- _EXERCISE OBJECTIVE_: Gather each line of the listing below that contains the word "what". Letter case matters.

:::::

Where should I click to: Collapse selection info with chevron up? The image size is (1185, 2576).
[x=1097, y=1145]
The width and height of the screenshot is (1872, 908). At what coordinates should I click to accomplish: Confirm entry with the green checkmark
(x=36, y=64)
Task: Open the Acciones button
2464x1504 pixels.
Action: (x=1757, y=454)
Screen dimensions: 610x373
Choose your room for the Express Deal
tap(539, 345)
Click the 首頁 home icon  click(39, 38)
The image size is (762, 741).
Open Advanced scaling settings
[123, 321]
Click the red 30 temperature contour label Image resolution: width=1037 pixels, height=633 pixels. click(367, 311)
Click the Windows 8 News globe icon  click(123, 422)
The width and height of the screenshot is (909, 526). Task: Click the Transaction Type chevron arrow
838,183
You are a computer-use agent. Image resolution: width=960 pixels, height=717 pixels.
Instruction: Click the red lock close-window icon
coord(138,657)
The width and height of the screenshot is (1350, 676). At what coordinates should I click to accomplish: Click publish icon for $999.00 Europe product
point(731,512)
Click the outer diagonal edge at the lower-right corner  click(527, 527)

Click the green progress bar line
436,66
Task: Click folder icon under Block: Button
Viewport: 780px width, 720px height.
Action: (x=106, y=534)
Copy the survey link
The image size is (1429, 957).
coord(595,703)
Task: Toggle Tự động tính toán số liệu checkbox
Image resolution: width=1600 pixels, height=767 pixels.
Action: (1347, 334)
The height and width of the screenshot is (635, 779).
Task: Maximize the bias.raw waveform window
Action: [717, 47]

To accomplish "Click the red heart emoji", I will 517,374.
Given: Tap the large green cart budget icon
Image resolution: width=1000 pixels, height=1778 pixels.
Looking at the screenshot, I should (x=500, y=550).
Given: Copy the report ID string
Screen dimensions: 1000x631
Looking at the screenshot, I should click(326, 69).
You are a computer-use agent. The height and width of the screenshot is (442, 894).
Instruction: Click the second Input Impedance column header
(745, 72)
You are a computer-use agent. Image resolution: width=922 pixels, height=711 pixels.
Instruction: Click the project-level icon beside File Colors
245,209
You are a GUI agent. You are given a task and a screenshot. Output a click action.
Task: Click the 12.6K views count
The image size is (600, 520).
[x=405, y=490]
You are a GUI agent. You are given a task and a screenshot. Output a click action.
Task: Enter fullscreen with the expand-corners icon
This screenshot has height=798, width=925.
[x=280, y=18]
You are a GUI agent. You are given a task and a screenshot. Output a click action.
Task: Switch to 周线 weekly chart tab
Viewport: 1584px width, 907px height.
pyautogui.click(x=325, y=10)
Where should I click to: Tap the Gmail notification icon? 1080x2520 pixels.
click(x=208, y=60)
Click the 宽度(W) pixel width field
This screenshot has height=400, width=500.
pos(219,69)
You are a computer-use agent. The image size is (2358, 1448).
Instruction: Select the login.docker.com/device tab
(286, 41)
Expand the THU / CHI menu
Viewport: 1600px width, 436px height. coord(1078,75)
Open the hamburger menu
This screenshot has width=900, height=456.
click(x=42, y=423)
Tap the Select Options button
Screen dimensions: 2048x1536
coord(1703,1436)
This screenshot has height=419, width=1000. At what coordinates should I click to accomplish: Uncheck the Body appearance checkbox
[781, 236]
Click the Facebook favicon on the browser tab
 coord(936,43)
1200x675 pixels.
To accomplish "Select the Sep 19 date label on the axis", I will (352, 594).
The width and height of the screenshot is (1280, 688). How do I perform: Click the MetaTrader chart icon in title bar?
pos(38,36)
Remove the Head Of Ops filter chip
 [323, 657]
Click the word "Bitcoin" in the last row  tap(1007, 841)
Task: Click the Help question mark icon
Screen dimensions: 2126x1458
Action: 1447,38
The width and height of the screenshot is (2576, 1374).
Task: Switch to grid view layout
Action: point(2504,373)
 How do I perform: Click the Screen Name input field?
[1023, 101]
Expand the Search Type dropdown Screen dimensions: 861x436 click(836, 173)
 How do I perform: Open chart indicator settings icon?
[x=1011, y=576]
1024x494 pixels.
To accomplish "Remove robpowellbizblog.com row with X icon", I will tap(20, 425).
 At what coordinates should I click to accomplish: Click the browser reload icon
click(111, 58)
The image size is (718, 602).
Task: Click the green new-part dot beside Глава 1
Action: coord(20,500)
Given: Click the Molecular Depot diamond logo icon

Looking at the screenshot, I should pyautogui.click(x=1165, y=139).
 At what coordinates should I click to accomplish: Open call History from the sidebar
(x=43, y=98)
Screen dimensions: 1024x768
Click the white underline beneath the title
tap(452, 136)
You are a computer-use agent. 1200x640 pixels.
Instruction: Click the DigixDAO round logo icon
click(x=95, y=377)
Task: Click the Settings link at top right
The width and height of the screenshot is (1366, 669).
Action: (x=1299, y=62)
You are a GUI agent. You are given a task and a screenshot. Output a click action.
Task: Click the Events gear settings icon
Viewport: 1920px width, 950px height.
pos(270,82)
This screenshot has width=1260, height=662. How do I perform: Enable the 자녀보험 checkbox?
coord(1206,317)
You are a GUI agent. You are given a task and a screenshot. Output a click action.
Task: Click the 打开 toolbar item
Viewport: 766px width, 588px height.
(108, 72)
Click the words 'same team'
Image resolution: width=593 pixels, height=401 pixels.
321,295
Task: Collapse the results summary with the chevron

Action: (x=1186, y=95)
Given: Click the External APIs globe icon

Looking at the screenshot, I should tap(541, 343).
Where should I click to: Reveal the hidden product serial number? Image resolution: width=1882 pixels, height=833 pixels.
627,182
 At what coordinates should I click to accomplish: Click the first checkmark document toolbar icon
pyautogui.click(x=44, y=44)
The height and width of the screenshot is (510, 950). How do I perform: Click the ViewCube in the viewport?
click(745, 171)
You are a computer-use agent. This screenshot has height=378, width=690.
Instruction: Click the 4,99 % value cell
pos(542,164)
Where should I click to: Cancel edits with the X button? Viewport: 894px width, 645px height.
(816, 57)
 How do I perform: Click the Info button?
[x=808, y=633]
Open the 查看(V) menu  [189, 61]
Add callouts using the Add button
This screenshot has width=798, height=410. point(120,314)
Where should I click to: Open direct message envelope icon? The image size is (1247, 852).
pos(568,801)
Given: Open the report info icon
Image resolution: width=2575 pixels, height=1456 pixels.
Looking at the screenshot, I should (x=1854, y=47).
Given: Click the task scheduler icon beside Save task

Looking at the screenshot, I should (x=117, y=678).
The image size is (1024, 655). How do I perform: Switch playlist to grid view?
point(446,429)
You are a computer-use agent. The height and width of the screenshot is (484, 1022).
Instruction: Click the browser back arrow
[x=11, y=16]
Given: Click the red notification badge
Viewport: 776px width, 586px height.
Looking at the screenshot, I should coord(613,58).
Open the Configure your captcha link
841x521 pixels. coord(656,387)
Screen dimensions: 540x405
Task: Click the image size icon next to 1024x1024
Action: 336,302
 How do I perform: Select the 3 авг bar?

:::::

- _THE COMPLETED TASK_:
The width and height of the screenshot is (1872, 908). At what coordinates should I click to accomplish: Confirm entry with the green checkmark
The width and height of the screenshot is (1350, 676). At what coordinates should I click to accomplish: Click publish icon for $999.00 Europe product
This screenshot has height=419, width=1000. At what coordinates should I click to accomplish: Uncheck the Body appearance checkbox
 At what coordinates should I click to accomplish: Click the browser reload icon
 At what coordinates should I click to accomplish: Open call History from the sidebar
 At what coordinates should I click to accomplish: Click the first checkmark document toolbar icon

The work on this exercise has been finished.